Gaviota se preguntó si estaba vivo o muerto. Las madres decían que cuando tenías una pesadilla estabas cabalgando sobre la yegua de los malos sueños, pero Gaviota nunca había imaginado que un auténtico demonio anduviera suelto durante las horas oscuras y reinara en ellas.

Y un instante después ya no hubo más tiempo para suposiciones, porque el monstruo llameante se lanzó en picado sobre los carros de Liante.

—¡Mangas Verdes! —aulló el leñador.

Agarró a Lirio por la cintura y hundió los talones en los flancos del caballo, lanzándolo al galope hacia el campamento. Pero el animal de carne y hueso tembló y se resistió, temiendo ya fuese al fuego o a ese extraño olor metálico que brotaba del caballo fantasmal. Gaviota acabó rindiéndose después de tres intentos de obligarle a avanzar. El leñador bajó de la silla de montar y tiró de Lirio, haciendo que la joven se tambaleara detrás de él.

—¡Vamos!

Pero no tenía ni idea de lo que esperaba hacer cuando llegara al campamento. Ya no tenía ni el hacha que había arrojado, por lo que estaba totalmente inerme. Lo máximo que podía esperar hacer era coger en brazos a Mangas Verdes y salir huyendo lo más deprisa posible.

Bajando del cielo con un silbido estridente, como un halcón que se precipita sobre las gallinas, la pesadilla trazó un círculo por encima de los maltrechos carros de la caravana. El campamento quedaba iluminado con toda claridad por su resplandor. Gaviota vio cómo las mujeres y los guardias se encogían sobre sí mismos. Incluso los siempre fanfarrones Kem y Chad se hicieron un ovillo y se taparon la cabeza, como niños asustados por la ira de un progenitor.
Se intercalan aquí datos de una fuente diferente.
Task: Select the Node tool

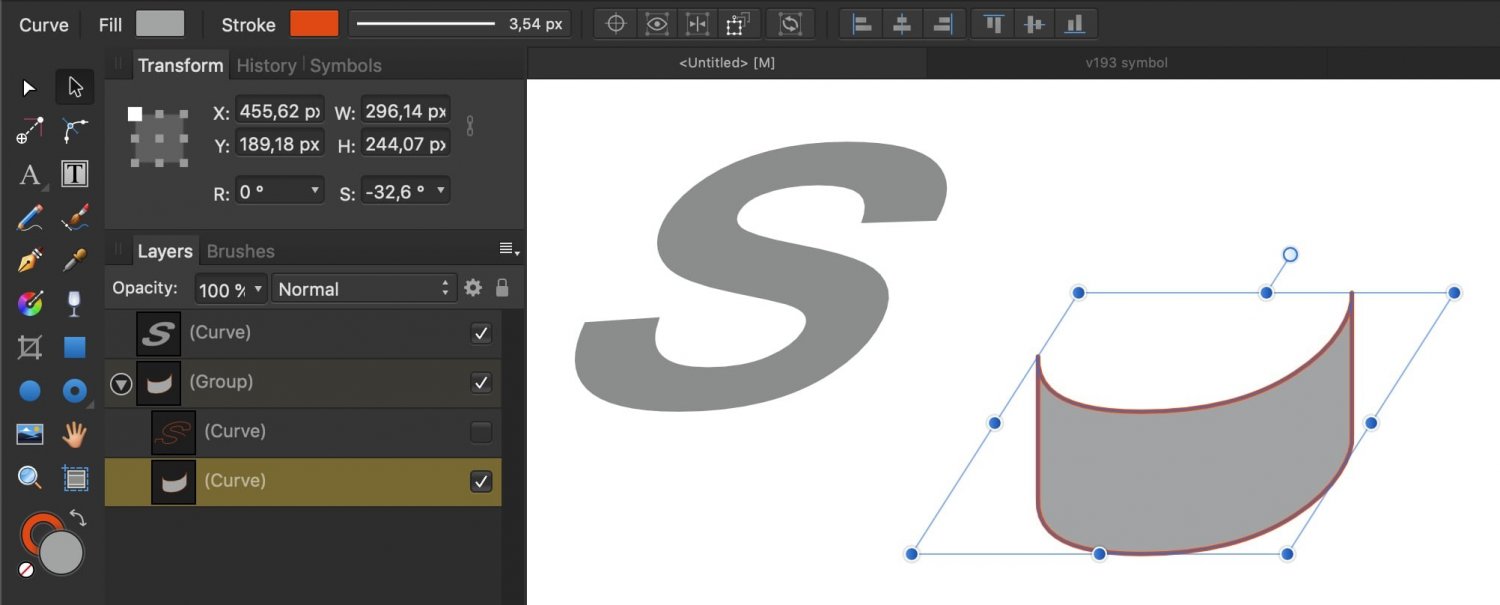Action: (75, 88)
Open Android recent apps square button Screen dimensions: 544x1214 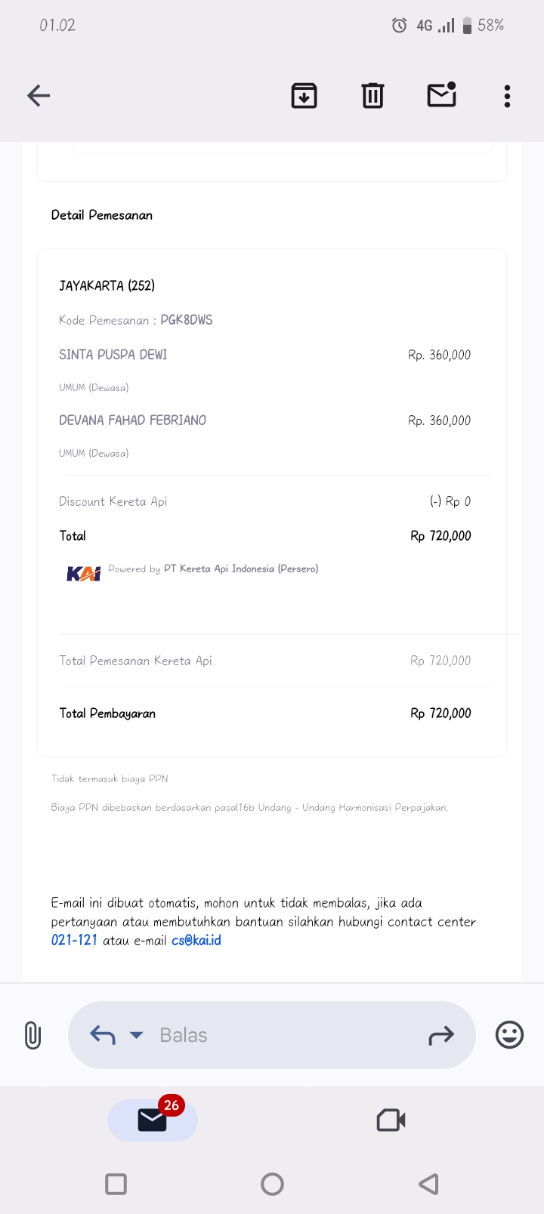click(x=116, y=1184)
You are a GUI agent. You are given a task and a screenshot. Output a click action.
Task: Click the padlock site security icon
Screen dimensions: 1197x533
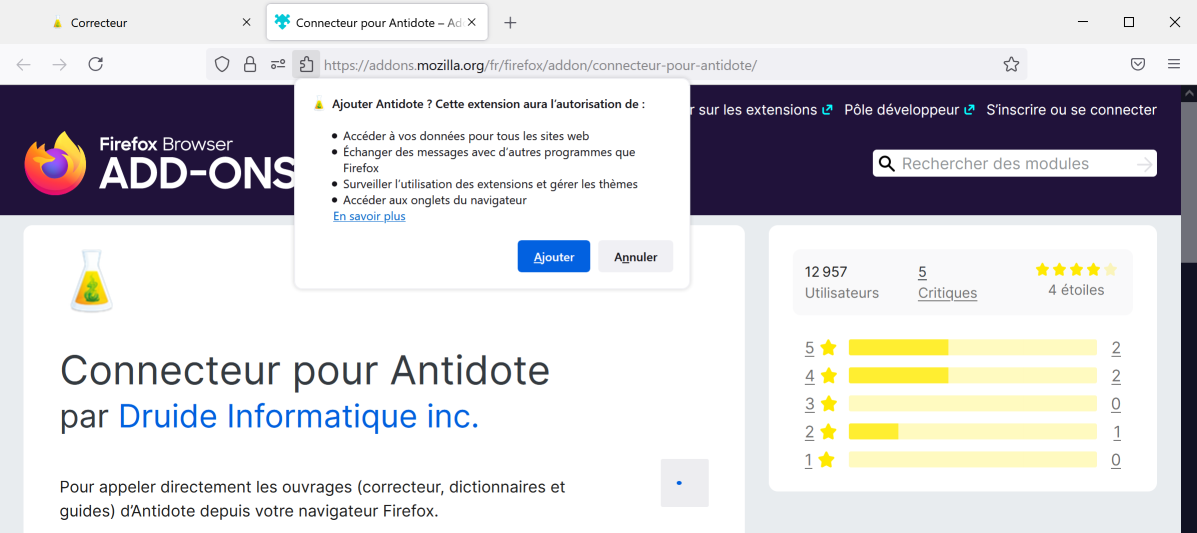(250, 64)
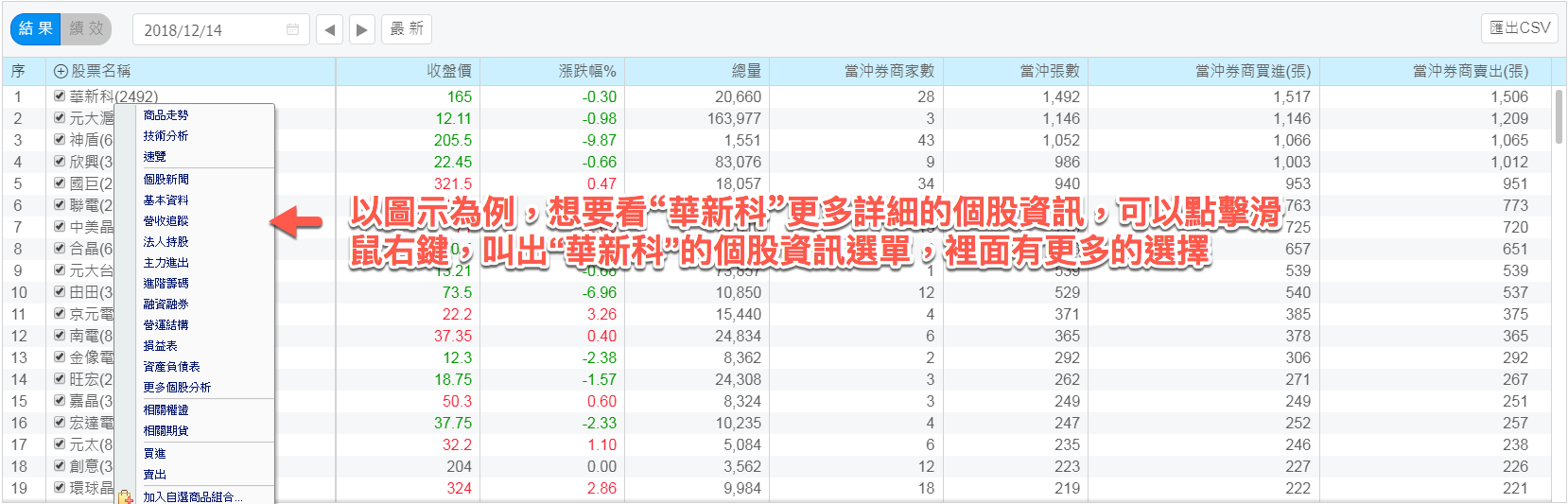
Task: Click the 加入自選商品組合 icon in context menu
Action: pyautogui.click(x=126, y=496)
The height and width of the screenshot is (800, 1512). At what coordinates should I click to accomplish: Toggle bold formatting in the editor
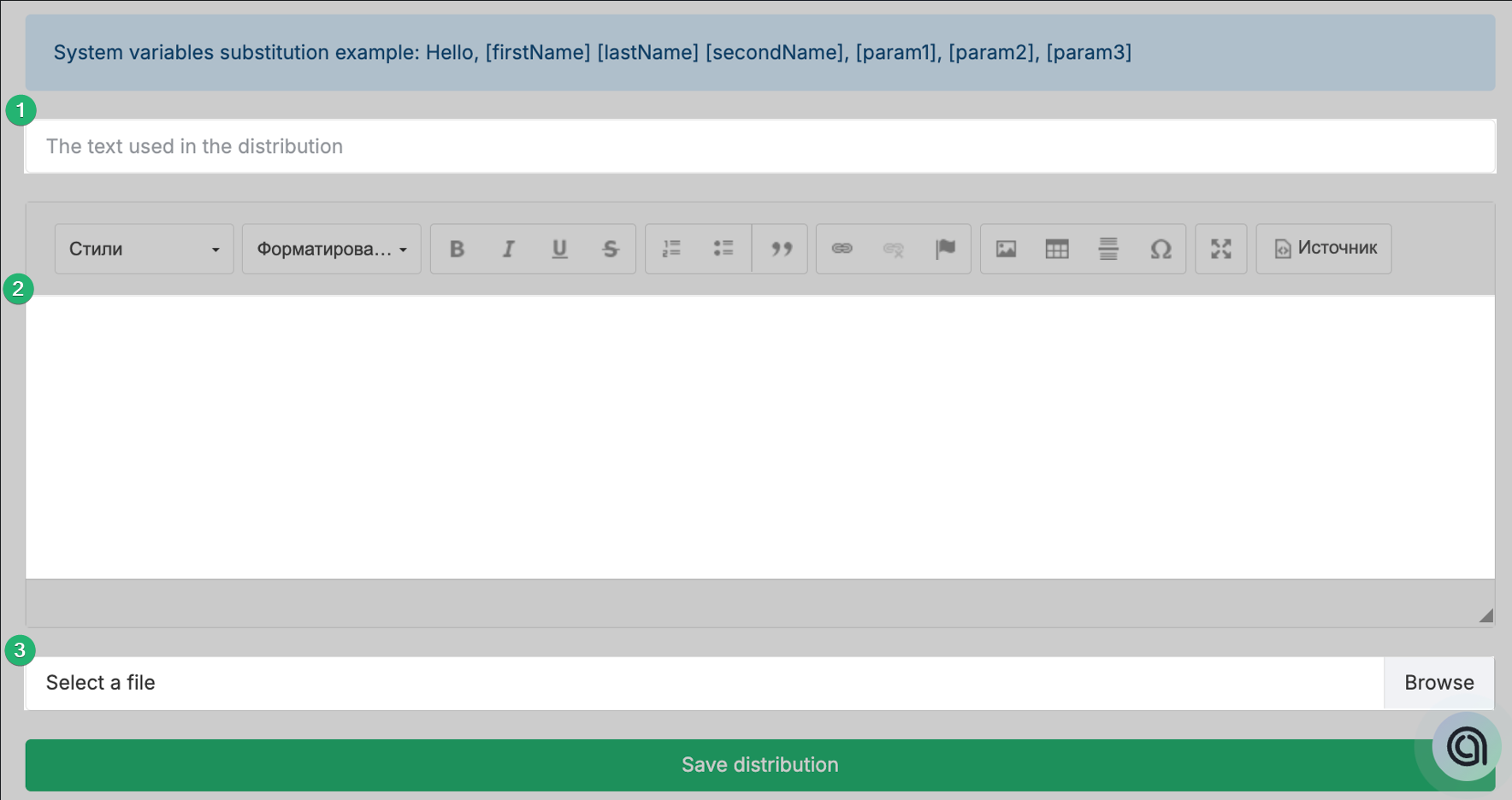(457, 249)
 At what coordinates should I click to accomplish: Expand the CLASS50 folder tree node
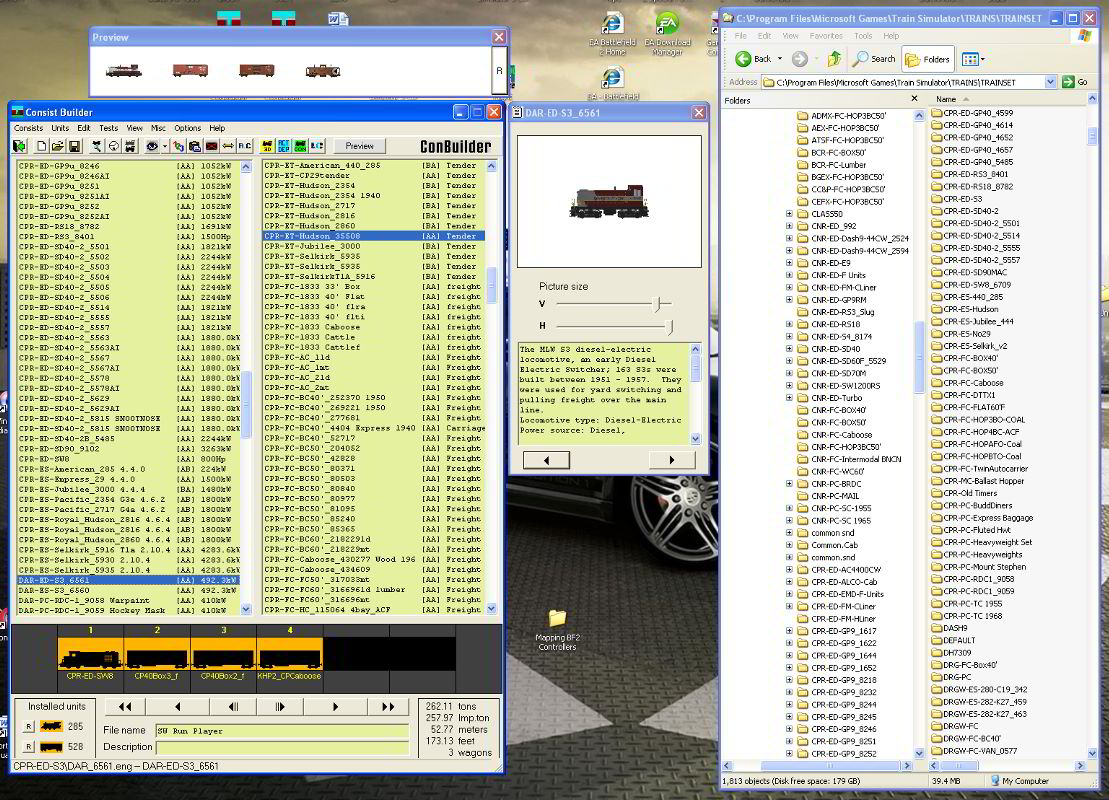coord(789,214)
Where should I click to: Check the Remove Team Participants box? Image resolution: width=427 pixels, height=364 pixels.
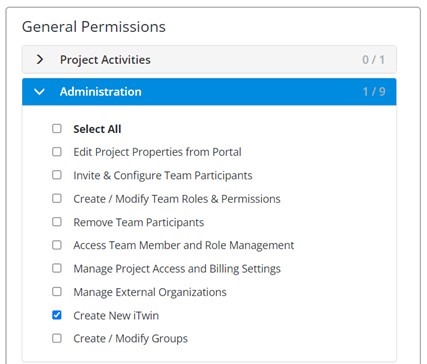coord(57,222)
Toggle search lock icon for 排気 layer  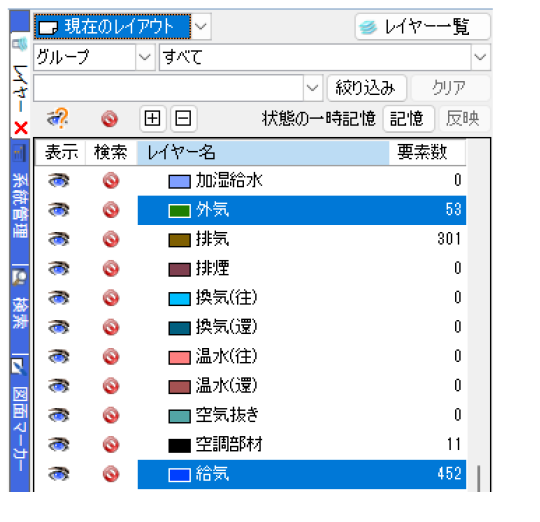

Todo el mundo, tanto dentro de los carros como fuera de ellos, aullaba como si el gritar fuese la única forma de seguir con vida.

«Terror —pensó Gaviota—. Esa cosa difunde el terror. Provoca malos sueños de los que no puedes despertar.»

Sin darse cuenta de ello, el leñador había empezado a moverse cada vez más despacio, como si el miedo fuese una marea creciente que hubiese que vadear.